╔══

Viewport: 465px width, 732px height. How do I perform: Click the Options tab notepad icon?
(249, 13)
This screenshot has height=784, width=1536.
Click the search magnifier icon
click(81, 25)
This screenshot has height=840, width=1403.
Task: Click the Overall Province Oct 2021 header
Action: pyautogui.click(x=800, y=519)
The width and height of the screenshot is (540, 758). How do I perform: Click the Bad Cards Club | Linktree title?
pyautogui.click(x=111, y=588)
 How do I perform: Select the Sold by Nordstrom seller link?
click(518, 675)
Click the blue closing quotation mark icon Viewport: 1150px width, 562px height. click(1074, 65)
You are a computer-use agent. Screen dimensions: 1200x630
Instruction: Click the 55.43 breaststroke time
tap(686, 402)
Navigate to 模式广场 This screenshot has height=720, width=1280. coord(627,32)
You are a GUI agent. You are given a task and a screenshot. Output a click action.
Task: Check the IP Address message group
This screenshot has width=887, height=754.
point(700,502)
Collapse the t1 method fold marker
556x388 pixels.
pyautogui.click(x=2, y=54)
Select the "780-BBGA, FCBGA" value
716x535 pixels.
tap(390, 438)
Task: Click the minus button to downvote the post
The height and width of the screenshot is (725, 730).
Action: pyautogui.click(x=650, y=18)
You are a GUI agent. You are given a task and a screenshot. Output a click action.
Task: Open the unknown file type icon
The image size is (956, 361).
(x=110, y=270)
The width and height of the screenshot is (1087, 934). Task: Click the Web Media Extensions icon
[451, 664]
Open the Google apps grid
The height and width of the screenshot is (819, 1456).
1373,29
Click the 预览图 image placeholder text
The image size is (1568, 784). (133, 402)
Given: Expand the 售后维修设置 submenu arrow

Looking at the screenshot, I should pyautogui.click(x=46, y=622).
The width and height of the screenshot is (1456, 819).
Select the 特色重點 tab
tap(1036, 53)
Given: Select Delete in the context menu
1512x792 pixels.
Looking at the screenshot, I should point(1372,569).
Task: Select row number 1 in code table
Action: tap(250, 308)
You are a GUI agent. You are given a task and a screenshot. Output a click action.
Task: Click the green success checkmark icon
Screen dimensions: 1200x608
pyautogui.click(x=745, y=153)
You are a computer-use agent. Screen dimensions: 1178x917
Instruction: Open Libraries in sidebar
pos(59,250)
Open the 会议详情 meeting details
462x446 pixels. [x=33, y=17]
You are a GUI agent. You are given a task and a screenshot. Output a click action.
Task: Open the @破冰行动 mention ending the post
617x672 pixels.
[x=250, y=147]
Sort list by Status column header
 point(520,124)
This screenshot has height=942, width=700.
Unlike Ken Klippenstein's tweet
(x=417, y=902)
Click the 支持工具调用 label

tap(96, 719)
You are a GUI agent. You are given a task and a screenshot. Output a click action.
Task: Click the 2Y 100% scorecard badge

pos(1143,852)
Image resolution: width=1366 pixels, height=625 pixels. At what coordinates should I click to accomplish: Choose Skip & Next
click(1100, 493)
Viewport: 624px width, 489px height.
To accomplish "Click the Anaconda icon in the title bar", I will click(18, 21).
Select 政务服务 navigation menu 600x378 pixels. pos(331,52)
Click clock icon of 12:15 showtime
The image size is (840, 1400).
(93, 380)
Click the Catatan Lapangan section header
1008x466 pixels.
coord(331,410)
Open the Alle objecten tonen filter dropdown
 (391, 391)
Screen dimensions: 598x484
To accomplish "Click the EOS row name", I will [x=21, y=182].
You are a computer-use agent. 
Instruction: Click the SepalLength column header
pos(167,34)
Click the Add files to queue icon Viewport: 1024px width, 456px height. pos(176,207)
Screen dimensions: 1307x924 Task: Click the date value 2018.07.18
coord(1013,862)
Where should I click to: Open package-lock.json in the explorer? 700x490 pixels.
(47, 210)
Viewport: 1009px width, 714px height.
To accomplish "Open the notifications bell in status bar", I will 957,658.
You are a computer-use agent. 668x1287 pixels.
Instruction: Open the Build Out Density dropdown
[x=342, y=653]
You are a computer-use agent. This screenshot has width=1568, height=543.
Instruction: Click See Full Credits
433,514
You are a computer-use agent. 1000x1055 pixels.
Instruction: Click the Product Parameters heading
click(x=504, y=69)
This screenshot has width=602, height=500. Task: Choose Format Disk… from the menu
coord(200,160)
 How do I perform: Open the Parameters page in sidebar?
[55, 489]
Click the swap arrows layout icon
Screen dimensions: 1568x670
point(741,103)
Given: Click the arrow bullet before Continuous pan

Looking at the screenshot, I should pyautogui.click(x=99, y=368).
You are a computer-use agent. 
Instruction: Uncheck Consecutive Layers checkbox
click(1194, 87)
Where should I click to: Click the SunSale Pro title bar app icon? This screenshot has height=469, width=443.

╚══

● Brief:
Count the lines in the data that contain the string "dropdown", treating uppercase and lowercase letters as distinct. Give only the number.

● Reply to the exercise:
2